Q: If you had to pick one, what do you think will be the key moment for cryptocurrency in 2022, and will the industry feel the impact during 2023? Where will the industry be next Christmas? Do you think it will survive this winter? Mainstream is once again declaring the death of the industry. Will they finally get it right?
A:
- It’s hard to pick just one moment to capture the crypto industry’s most eventful year yet. However, coming from the exchange side, I point to the FTX collapse as a breakthrough moment. The impact has been and will continue to be felt in the industry. It impacts the industry in two main ways:
- This has made investors more enthusiastic about who they keep their assets with and how they keep them. Gone are the days when just making a wallet and cruising was enough. Investors are currently digging deeper into self-custody solutions, which I think is a great direction to take, contrary to popular opinion. When they need to trade assets, they currently trade only with fully regulated exchanges like Coins.ph, which is licensed by the Central Bank of the Philippines and regularly audited by the apex bank. I am enthusiastic about it.
- This has made regulators more concerned about the industry. We have already seen moves by countries such as Japan and South Korea to better regulate the industry to prevent another FTX debacle. For us as a cryptocurrency industry to weather the storm and become a mainstream industry, we must be prepared to accept regulation.

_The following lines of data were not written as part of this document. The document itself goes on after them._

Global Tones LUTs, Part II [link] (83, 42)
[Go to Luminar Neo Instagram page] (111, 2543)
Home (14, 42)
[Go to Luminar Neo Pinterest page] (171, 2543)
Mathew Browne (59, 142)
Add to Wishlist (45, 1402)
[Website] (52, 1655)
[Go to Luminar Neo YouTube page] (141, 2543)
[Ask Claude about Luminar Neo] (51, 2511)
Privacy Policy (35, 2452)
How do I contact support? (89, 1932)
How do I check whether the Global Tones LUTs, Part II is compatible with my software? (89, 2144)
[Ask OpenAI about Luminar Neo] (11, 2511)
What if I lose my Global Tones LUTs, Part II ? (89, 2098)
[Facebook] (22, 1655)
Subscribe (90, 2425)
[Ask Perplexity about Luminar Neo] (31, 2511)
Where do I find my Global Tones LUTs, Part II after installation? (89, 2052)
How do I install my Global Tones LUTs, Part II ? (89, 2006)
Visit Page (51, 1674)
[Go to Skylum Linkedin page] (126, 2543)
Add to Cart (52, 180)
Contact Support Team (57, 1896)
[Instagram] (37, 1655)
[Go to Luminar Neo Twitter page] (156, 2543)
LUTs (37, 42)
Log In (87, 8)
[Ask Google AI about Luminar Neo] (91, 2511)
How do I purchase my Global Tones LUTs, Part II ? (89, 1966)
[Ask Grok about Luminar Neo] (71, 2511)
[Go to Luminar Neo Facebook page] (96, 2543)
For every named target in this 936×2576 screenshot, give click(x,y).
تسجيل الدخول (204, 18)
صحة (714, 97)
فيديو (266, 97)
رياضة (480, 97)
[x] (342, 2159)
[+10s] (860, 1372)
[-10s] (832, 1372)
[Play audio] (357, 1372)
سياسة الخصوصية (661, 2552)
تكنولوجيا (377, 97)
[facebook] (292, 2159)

- We will definitely survive this winter. Remember when Bitcoin fell to his $3,000 level, and the bonus is that unlike previous winters, there are institutional investors pushing the sector forward. But I think the biggest reason we’re getting through the winter is that we have more use cases than ever before. Remittances, play-and-earn games, NFTs, Web3, the Metaverse – all these things are in the spotlight these days, and they’re all powered by crypto and blockchain.
Q: What will happen to exchanges like Binance after 2023? Do you think the recent events with FTX jeopardize the future of these platforms? So we are already speculating about liquidity moving from centralized exchanges to decentralized exchanges (DEXs).
A:
- It’s not business as usual for a centralized exchange. For one thing, the days of mingling user and exchange assets are long gone. FTX has awakened the entire industry to the dangers of this practice, which is illegal in traditional finance. Proof of reserves is already becoming a major trend as many investors ask how and where their assets are stored.
- Regulators are also cracking down on exchanges. For example, in the Philippines, BSP quickly conducted an audit to investigate whether the exchange had been exposed to his FTX contagion, but thankfully neither Coins.ph nor our peers It was not exposed to FTX.
- There will be more focus on decentralized exchanges and more focus on self-custody. More and more users are looking for wallets that give them full ownership of their cryptocurrencies. I am a big proponent of self-custody for those who have the technical ability to do so successfully. It is recommended to always use
I am truly sorry for what happened this year. Cryptocurrency was meant to be a tool to liberate people and give them new opportunities in finance and beyond. This year has been the worst year for cryptocurrencies and I sympathize with all investors whose funds have been hoarded or wiped out by the crypto epidemic.
But we believe crypto will weather the storm and become even more powerful as we move forward in 2023 and beyond. was to do Despite all the hurdles and setbacks, we believe we are still on the road to achieving this vision.